When a motherboard manufacturer chooses to design a mini-ITX board, a lot of questions come in to play, as with any motherboard production.  Ultimately it comes down to the market they wish to target, where it may sell the most units, and how much of a margin can it make while still being a competitive product.  As we noted with the Gigabyte H77N-WiFi, sometimes a motherboard will be commissioned by a system integrator, then the design will be put on general sale.  In the case of Gigabyte, an Asian buyer had specific requirements regarding ports, controllers and socket location – Gigabyte made this motherboard and then decided to also sell it world-wide.  In this scenario, the intended market has already been sold to – any additional sales are a positive step for the product.

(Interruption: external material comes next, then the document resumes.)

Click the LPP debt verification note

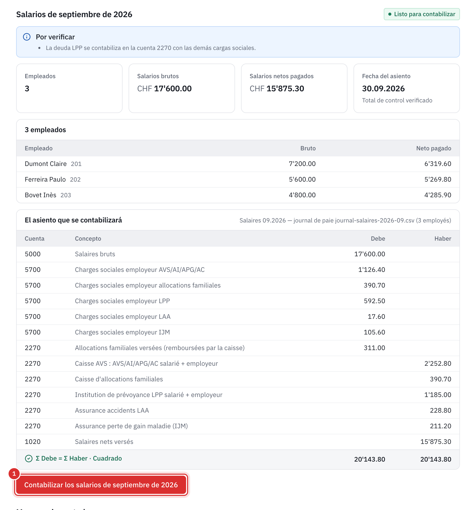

The mini-ITX form factor measures 17 cm x 17 cm (6.69” x 6.69”), thus PCB space is at a premium in order to put all the Z77 chipset functionality on board.  Some features are fixed, such as the socket and chipset area required on board.  The rest is up to the manufacturer.  Some questions to consider are:

- PCIe x16 or something smaller?
- Full sized DDR3 or SO-DIMM?
- How many SATA ports from the Chipset, do we add controllers?
- How many USB ports from the Chipset, do we add controllers?
- What choice of Audio/Network?
- What video connectivity for the IO?
- Where to put the battery?
- What are our core priorities?

These are not trivial answers.  Change one and you have an entirely different product which could be aimed at a different market.  As a result of these questions, we end up with a variety of different products in this review.

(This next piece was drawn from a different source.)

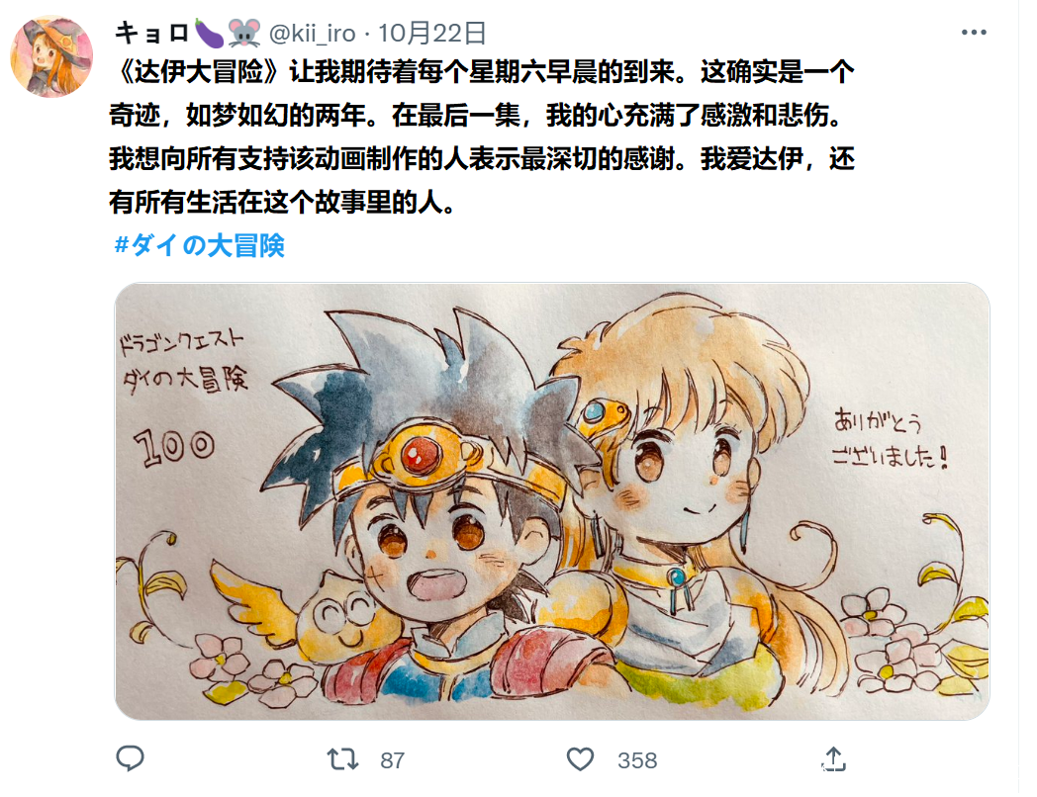Click the @kii_iro username handle

(x=312, y=33)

The Z77 chipset, by default, has the option to provide the following:

- Any three digital video outputs plus one analogue output (despite only certain combinations being usable in multi-monitor setups)
- Up to two SATA 6 Gbps ports
- Up to four SATA 3 Gbps ports
- Up to four USB 3.0 ports
- Up to twelve USB 2.0 ports

In many of the motherboards in this review, we will see different combinations of the video outputs, with some doubling up on HDMI, or others combining DVI-D and VGA to make a combined DVI-I port.  Every motherboard uses the two SATA 6 Gbps from the chipset, but at least one board uses a SATA 6 Gbps controller for a pair of eSATA ports on the IO panel.  Most motherboards use only two out of the four SATA 3 Gbps ports on offer – sometimes one of the extra ones gets partitioned into an mSATA.  Every motherboard uses all four USB 3.0 ports, sometimes in the form of an onboard header, or perhaps an extra controller is used to push the total up to six.  No motherboard uses all the USB 2.0 ports, and makes a conservative estimate as to how many headers would be considered reasonable usage in a mITX case.

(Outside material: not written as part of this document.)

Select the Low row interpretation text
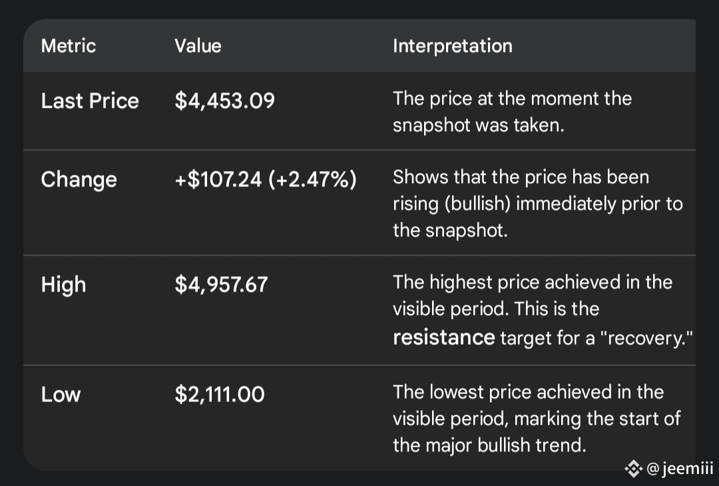This screenshot has width=719, height=486. coord(537,418)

No one board is a catch-all scenario.  There will be readers here that will have a different take on these motherboards than I do depending on how they want to use these products, and hopefully both opinions will be respected.  If you are in the market for a mITX motherboard, I highly suggest thinking of a list of features you cannot do without – such as network controller, audio codec, numbers of ports, what sort of CPU cooler or GPU you will be using, or how long your PSU power cables are, for example.  Each board has a different take, and the one that fits your scenario may not be one that I recommend, due to reasons XYZ that I found during testing.

A Side Note about Overclocking

While one of the features of the Z77 platform over H77 is overclocking, this is a little at odds with the mITX premise.  Small form factor scenarios do not often react well with heat, especially paired with inadequate cooling or large heat producing GPUs.  As detailed in several of Dustin’s ITX case reviews, sources of localized temperature may not always be a good thing, especially when paring it with smaller cases, or even hitting the high 90s Celsius with the Bitfenix Prodigy.  With the Antek ISK 100 case for example, only the integrated graphics will be of use.  There will be some users that will use a mITX with some epic cooling system with their i7-3770K or similar, I will admit.  But for this review, to keep in line with our previous 7-series mITX motherboard reviews, we are using the HD 4000 enabled i3-3225.  It offers direct competition to the A10-5800K in terms of CPU power, and should be a fun battle now we have more data points for comparison. 

It should be noted that I thoroughly enjoyed testing these motherboards and many thanks to MSI, Zotac, ASRock, EVGA and ASUS for participating in our roundup.  First up is the MSI Z77IA-E53.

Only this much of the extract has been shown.